#### [Saved data entries]
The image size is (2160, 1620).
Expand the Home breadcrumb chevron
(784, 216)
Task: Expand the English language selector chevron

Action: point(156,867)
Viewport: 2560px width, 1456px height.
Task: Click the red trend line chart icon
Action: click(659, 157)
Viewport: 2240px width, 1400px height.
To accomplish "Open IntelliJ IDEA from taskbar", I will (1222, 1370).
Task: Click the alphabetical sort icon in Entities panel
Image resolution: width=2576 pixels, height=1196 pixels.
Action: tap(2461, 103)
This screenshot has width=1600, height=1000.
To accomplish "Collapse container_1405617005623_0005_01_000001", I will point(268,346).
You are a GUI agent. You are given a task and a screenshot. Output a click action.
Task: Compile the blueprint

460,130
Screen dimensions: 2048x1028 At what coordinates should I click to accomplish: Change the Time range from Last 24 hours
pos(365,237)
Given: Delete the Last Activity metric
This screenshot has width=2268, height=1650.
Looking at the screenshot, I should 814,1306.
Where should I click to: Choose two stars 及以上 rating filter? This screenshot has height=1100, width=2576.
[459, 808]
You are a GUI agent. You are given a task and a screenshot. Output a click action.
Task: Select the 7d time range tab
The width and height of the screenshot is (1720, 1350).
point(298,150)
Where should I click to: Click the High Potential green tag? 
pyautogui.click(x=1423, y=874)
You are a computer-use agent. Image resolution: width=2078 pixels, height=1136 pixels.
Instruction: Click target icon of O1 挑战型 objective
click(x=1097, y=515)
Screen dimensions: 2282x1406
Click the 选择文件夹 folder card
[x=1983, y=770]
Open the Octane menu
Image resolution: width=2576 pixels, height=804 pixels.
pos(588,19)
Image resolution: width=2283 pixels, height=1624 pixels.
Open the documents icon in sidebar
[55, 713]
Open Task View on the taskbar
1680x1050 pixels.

#### [TASK STATEMENT]
The answer must be the line containing "Task: Select the 7d time range tab" and every line after it through the last line of the records above, repeated exactly.

#### [WRITTEN RESPONSE]
Task: Select the 7d time range tab
The width and height of the screenshot is (1720, 1350).
point(298,150)
Where should I click to: Click the High Potential green tag? 
pyautogui.click(x=1423, y=874)
You are a computer-use agent. Image resolution: width=2078 pixels, height=1136 pixels.
Instruction: Click target icon of O1 挑战型 objective
click(x=1097, y=515)
Screen dimensions: 2282x1406
Click the 选择文件夹 folder card
[x=1983, y=770]
Open the Octane menu
Image resolution: width=2576 pixels, height=804 pixels.
pos(588,19)
Image resolution: width=2283 pixels, height=1624 pixels.
Open the documents icon in sidebar
[55, 713]
Open Task View on the taskbar
1680x1050 pixels.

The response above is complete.